1
Cuando Empédocles de Agrigento
hubo logrado los honores de sus conciudadanos
—y los achaques de la vejez—,
decidió morir. Pero como
amaba a algunos y era correspondido por ellos,
no quiso anularse en su presencia, sino que prefirió
entrar en la Nada.
Los invitó a una excursión. Pero no a todos:
se olvidó de algunos
para que la iniciativa
pareciera casual.
Subieron al Etna.
El esfuerzo de la ascensión
les imponía el silencio. Nadie dijo
palabras sabias. Ya arriba,
respiraron profundamente para recuperar el pulso normal,
gozando del panorama, alegres de haber llegado a la meta.
Sin que lo advirtieran, el maestro los dejó.
Al empezar a hablar de nuevo, no notaron
nada todavía; pero, a poco,
echaron de menos, aquí y allá, una palabra, y le buscaron por los alrededores.
Él caminaba ya por la cumbre sin apresurarse. Sólo una vez
se detuvo: oyó
a lo lejos, al otro lado de la cima,
cómo la conversación se reanudaba. Ya no entendía
las palabras aisladas: había empezado la muerte.

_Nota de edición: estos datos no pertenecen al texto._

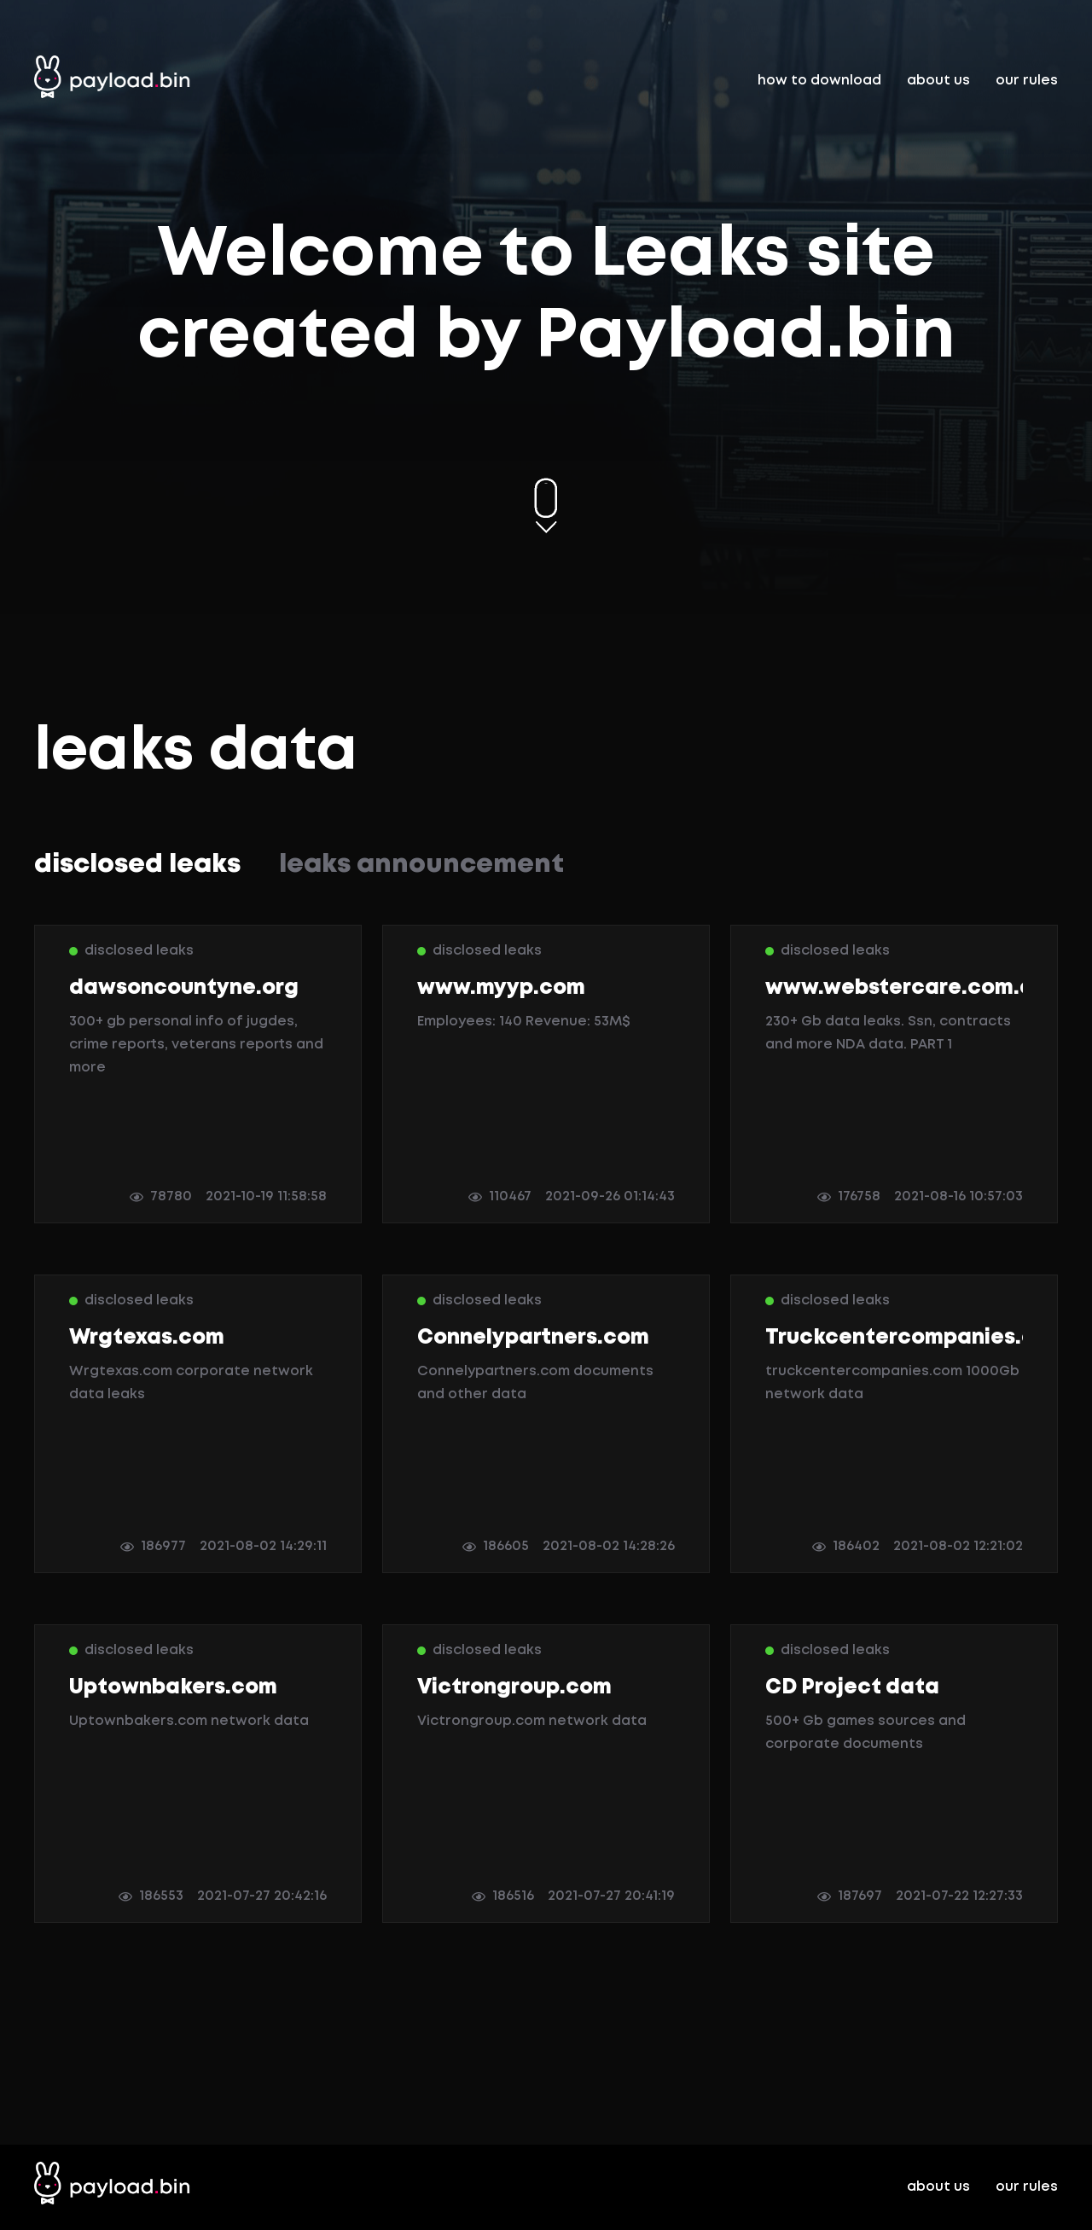The image size is (1092, 2230).
Task: Open the 'how to download' header link
Action: pyautogui.click(x=819, y=80)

Cuando estuvo ante el cráter
volvió la cabeza, no queriendo saber lo que iba a seguir,
pues ya no le atañía a él; lentamente, el anciano se inclinó,
se quitó con cuidado una sandalia y, sonriendo,
la arrojó unos pasos atrás, de modo
que no la encontraran demasiado pronto, sino en el momento justo,
es decir, antes de que se pudriera. Entonces
avanzó hacia el cráter. Cuando sus amigos
regresaron sin él, tras haberle buscado,
a lo largo de semanas y meses, poco a poco, fue creándose
su desaparición, tal como él había deseado. Algunos
le esperaban todavía, otros
buscaban ya explicaciones. Lentamente, como se alejan
en el cielo las nubes, inmutables, cada vez más pequeñas, sin embargo,
sin dejar de moverse cuando no se las mira y ya lejanas al mirarlas de nuevo, acaso
confundidas con otras, así fue él alejándose suavemente de la costumbre.
Y fue naciendo el rumor
de que no había muerto, puesto que, se decía, no era mortal.
Le envolvía el misterio. Se llegó a creer
que existía algo fuera de lo terrenal, que el curso de las cosas humanas
puede alterarse para un hombre. Tales eran las habladurías que surgían.

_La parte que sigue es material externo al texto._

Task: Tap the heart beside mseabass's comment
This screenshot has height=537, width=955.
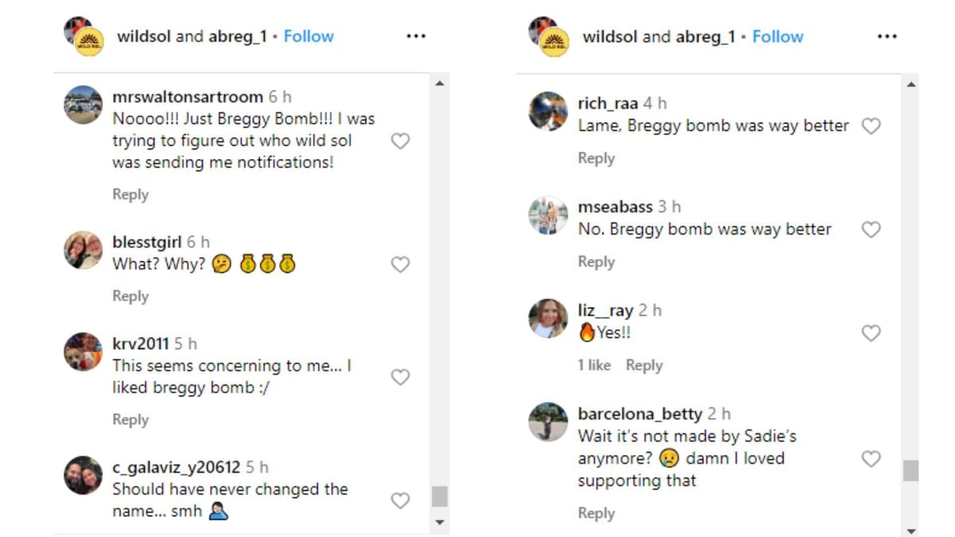Action: [x=871, y=230]
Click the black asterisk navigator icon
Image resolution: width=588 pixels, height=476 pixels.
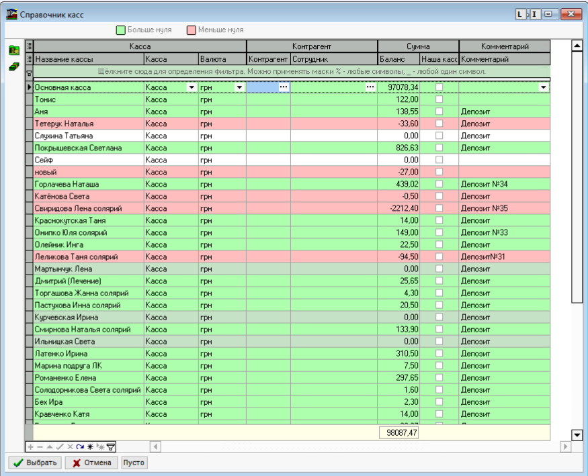pyautogui.click(x=90, y=446)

Mas se encontró por entonces su sandalia, su sandalia de cuero,
palpable, usada, terrena. Había sido legada a aquellos
que cuando no ven, en seguida empiezan a creer.
El fin de su vida
volvió a ser natural. Había muerto como todos los hombres.
2
Describen otros lo ocurrido
de forma diferente. Según ellos, Empédocles
quiso realmente asegurarse honores divinos;
con una misteriosa desaparición, arrojándose
de modo astuto y sin testigos en el Etna, intentó crear la leyenda
de que él no era de especie humana, de que no estaba sometido
a las leyes de la destrucción; pero, entonces,
su sandalia le gastó la broma de caer en manos de sus semejantes.

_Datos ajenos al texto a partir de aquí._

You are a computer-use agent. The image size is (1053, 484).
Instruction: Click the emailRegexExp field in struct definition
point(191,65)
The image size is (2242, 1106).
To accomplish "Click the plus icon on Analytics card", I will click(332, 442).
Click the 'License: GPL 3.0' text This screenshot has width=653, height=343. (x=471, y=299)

(Algunos afirman, incluso, que el mismo cráter, enojado
ante semejante propósito, escupió sencillamente la sandalia
de aquel degenerado bastardo.) Pero nosotros preferimos creer
que si realmente no se quitó la sandalia, lo que debió ocurrir es
que se olvidaría de nuestra estupidez, sin pensar que nosotros
en seguida nos apresuramos a oscurecer aún más lo oscuro
y antes que buscar una razón suficiente, creemos en lo absurdo. Y la montaña, entonces
—aunque no indignada por aquel olvido ni creyendo
que Empédocles hubiera querido engañarnos para alcanzar honores divinos
(pues la montaña ni tiene creencias ni se ocupa de nosotros),
pero sí escupiendo fuego como siempre—, nos arrojó
la sandalia, y de esta forma sus discípulos
—que ya estarían muy ocupados husmeando algún gran misterio—,
desarrollando alguna profunda metafísica
se encontraron, de repente, consternados, con la sandalia del maestro entre las manos;
una sandalia de cuero, palpable, usada, terrena.